The evidence at trial established that the Independent Contractor Agreement was effective until December 31, 2005. Although Trim Fit disputed its obligation to perform under the agreement, the jury found in Dickey's favor on his counterclaim that Trim Fit was obligated and had failed to pay Dickey under the Agreement. The Agreement did not specify a rate of interest on unpaid compensation in the event of a breach. Thus, Dickey is entitled to prejudgment interest at the statutory rate of 9 percent per annum, beginning on December 31, 2005, and ending on the date of the judgment, October 11, 2007. The Court will award $7,282.75 as prejudgment interest to defendant Dickey.
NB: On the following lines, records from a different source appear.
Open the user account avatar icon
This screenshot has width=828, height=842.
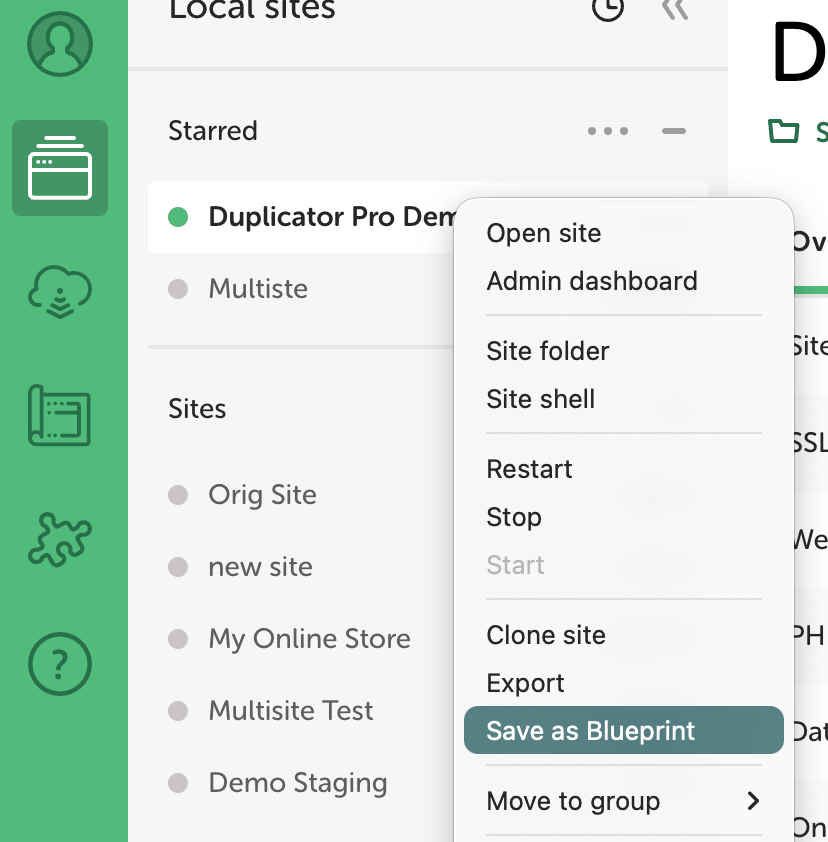tap(60, 44)
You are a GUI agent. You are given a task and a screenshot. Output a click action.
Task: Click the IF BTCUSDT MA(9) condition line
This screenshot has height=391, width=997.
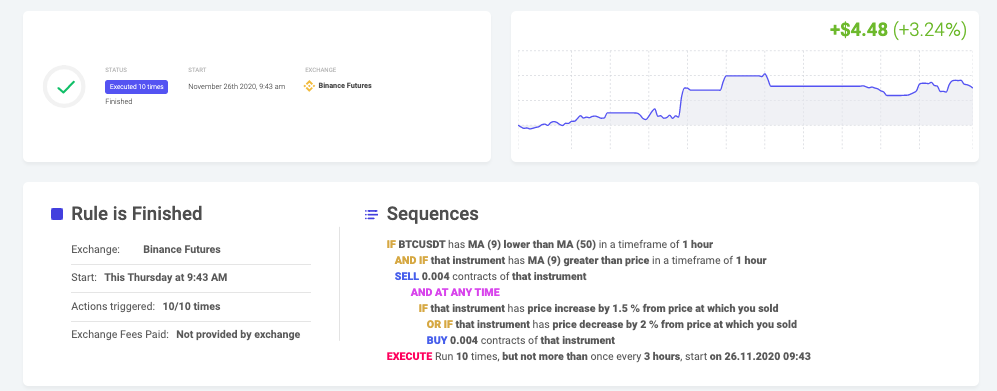point(549,245)
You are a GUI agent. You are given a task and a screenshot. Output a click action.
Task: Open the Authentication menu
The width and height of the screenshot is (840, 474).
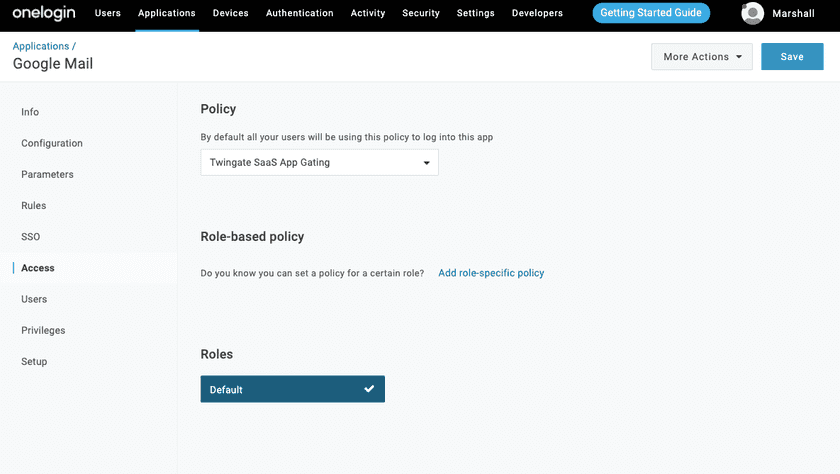300,14
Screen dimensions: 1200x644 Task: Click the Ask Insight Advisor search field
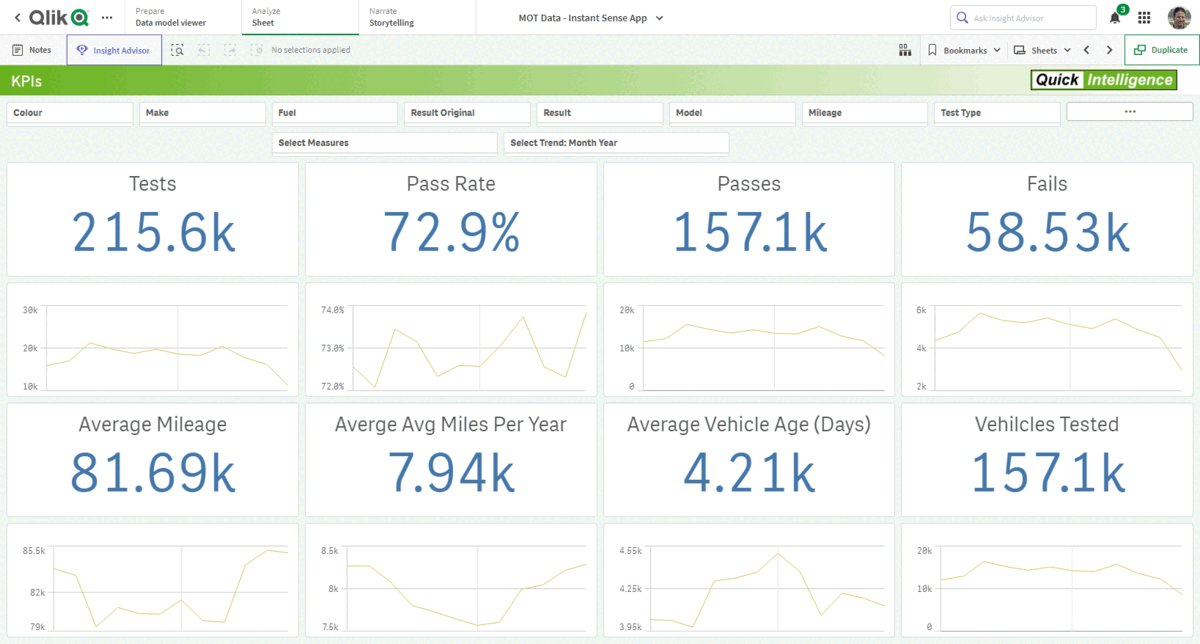pos(1023,18)
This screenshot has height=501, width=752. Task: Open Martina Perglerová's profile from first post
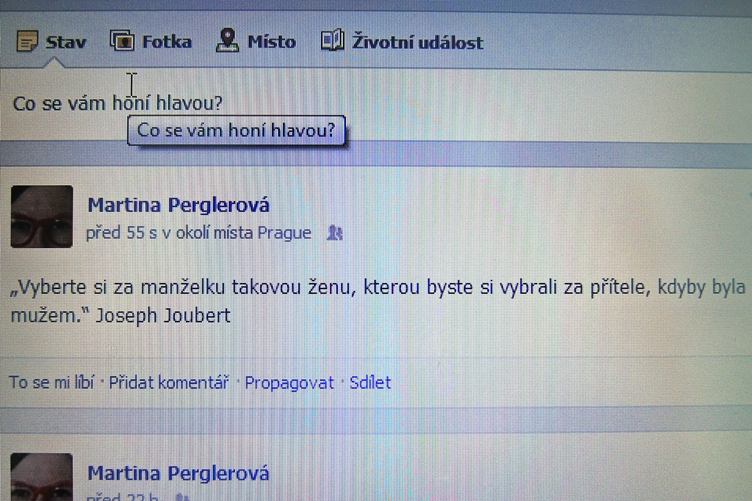pos(178,205)
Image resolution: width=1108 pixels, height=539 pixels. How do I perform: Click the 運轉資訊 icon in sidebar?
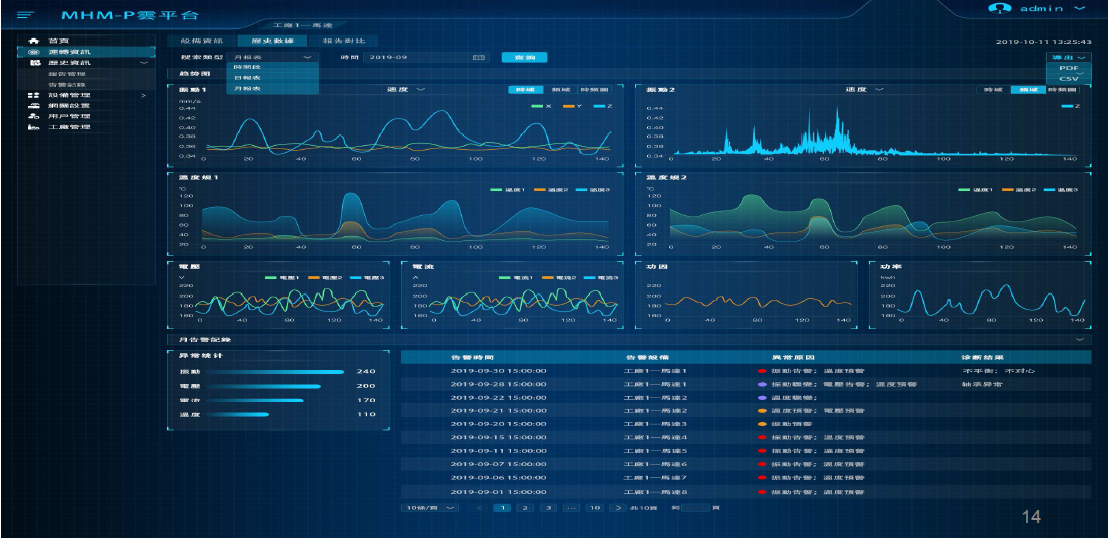pos(33,51)
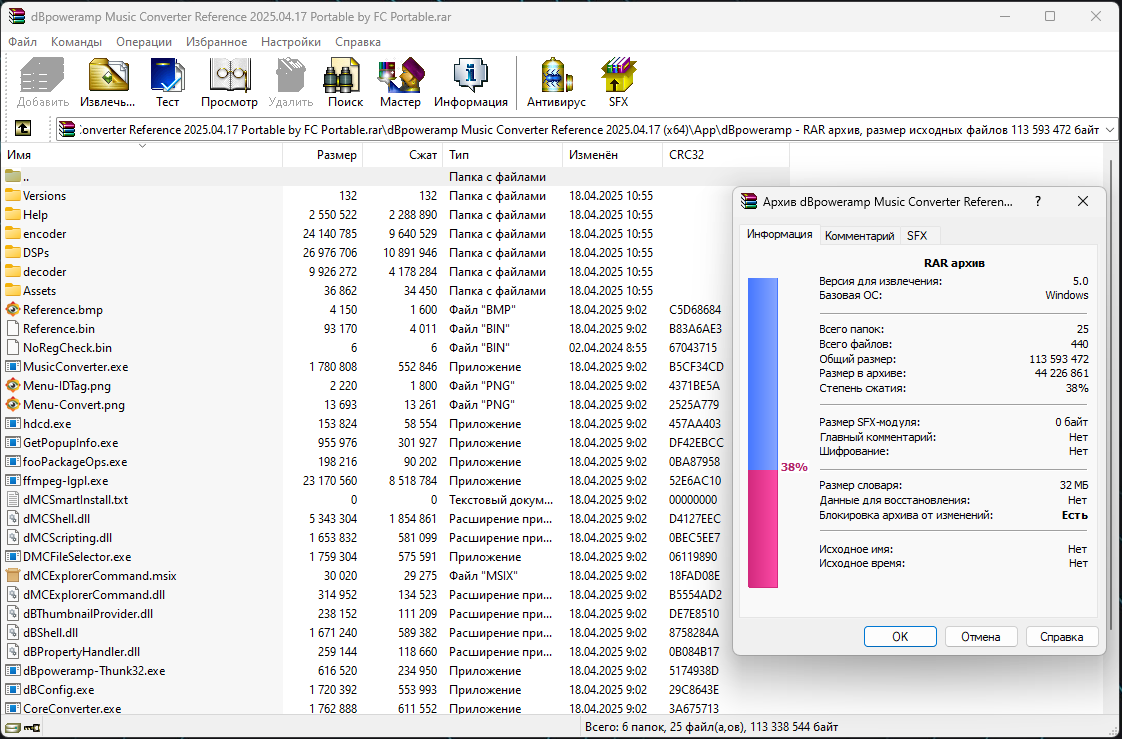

The jury found that Dickey was due $45,514.14 for the breach of the Independent Contractor Agreement. Applying the statutory interest rate of 9 percent per annum to this amount results in damages of $4,096.27 per year or $11.22 per day. Thus, Dickey is entitled to receive $4,096.27 for the year 2006, and pro-rated damages of $11.22 a day for the first 284 days of 2007 (from January 1, 2007, to October 11, 2007, the date of judgment).
The prejudgment interest amount will also be offset against the damages award to Voss. The amended judgment will therefore reflect an award to Voss in the sum of $87,947.03.

Dickey asserts that interest should continue to accrue until the commissions owed to him are paid. Prejudgment interest, however, runs to the date of the judgment. Jerry Bennett Masonry, 213 S.W.3d at 736. Any unpaid interest on the judgment is recoverable under the post-judgment interest statute, Mo. Rev. Stat. § 408.040, and not under § 408.020, the prejudgment interest statute. Cf. Jerry Bennett Masonry, supra (finding that any right appellant had to prejudgment interest "expired when that contractual obligation was reduced to a judgment obligation.").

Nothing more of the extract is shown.